Some medicinal and cosmetic uses are also attributed to Salsola species, such as in the treatment of heart and skin conditions, or also cough. For several Salsola species, the whole plant, its parts or the extracts may purportedly be used to address various ailments. In S. kali, the powdered form of the entire plant is used to treat cough, while the ashes of aerial parts of S. imbricata are used mixed with sugar to treat abdominal distention, constipation and dyspepsia. Given the Maltese translation of the Maltese Salt Tree to “tree of ashes,” it may also be the case that similar uses were found for this plant in antiquity. Salsola species additionally produce useful biochemicals. The salsoline and salsolidine found in the leaves, flowers and fruits of Salsola species, particularly of S. richteri, are used to treat hypertension.

The salt extract of S. tragus is also considered important for the regulation of hypertension, and acts as a uterine vaso-constrictor, and to it are attributed other uses amongst which as a diuretic and for the treatments of intestinal obstructions. The roots of S. tetrandra are reported to produce tetranin alkaloids, which are also useful to treat hypertension, and bear potential for the treatment of rheumatoid arthritis and other autoimmune conditions.
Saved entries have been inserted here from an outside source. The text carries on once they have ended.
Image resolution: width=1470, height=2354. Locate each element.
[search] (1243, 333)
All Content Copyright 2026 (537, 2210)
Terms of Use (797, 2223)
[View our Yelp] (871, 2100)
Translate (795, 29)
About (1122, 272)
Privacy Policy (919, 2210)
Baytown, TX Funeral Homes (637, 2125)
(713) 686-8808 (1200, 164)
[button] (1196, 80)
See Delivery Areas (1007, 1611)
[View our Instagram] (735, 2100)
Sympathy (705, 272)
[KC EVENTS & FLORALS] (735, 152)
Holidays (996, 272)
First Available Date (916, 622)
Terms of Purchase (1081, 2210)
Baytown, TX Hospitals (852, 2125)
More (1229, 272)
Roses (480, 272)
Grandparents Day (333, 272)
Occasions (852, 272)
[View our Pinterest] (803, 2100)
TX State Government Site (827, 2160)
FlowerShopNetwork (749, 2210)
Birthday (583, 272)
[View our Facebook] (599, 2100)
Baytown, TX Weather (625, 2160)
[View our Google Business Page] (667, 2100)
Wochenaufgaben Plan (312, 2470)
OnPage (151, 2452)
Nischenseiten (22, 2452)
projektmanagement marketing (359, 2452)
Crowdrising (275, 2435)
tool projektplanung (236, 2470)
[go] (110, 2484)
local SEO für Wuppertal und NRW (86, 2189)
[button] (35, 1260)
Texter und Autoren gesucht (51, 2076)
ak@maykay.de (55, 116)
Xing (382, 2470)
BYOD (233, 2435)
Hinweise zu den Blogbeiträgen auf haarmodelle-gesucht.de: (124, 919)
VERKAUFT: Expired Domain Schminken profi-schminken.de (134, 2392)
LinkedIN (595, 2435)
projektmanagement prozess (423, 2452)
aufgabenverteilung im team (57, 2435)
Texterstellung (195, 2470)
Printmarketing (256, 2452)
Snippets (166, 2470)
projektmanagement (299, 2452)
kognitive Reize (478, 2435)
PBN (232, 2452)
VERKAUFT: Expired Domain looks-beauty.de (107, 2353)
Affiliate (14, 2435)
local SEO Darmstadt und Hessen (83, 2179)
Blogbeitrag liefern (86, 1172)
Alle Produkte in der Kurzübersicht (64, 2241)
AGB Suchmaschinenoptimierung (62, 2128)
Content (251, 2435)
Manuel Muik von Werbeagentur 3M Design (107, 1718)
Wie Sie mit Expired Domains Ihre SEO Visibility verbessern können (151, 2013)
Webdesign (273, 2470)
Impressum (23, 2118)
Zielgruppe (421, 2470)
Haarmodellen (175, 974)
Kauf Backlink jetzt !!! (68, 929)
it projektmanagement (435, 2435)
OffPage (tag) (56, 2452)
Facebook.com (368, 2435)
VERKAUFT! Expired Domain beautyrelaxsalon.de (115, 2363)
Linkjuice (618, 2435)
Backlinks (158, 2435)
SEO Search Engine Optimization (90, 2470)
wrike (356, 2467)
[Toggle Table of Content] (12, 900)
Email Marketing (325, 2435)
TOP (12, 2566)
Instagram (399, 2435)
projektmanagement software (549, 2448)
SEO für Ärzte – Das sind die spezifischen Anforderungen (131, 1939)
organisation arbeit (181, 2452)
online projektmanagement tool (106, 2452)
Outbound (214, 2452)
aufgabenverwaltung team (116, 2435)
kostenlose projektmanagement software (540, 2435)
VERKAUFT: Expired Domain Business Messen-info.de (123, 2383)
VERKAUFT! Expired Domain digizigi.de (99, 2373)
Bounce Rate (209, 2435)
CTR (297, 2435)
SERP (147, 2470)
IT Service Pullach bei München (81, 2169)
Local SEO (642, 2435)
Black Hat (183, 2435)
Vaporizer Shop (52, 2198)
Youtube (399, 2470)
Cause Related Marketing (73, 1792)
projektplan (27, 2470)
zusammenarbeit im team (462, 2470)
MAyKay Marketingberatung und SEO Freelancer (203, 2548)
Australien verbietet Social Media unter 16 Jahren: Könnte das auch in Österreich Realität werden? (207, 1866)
These compounds are normally found in spider mites’ saliva and elicit host plant defence against these pests. It is justified to think that such compounds may be developed into eco-friendly biocontrol agents which stimulate a plant's natural defences against pests.

The scientific studies on the uses of S. melitensis are virtually non-existent therefore no clear understanding exists about the potential uses of this plant. However, it is not preposterous to assume that some of the uses attributable to other members of the Salsola genus may also extend to the Maltese Salt Tree as well.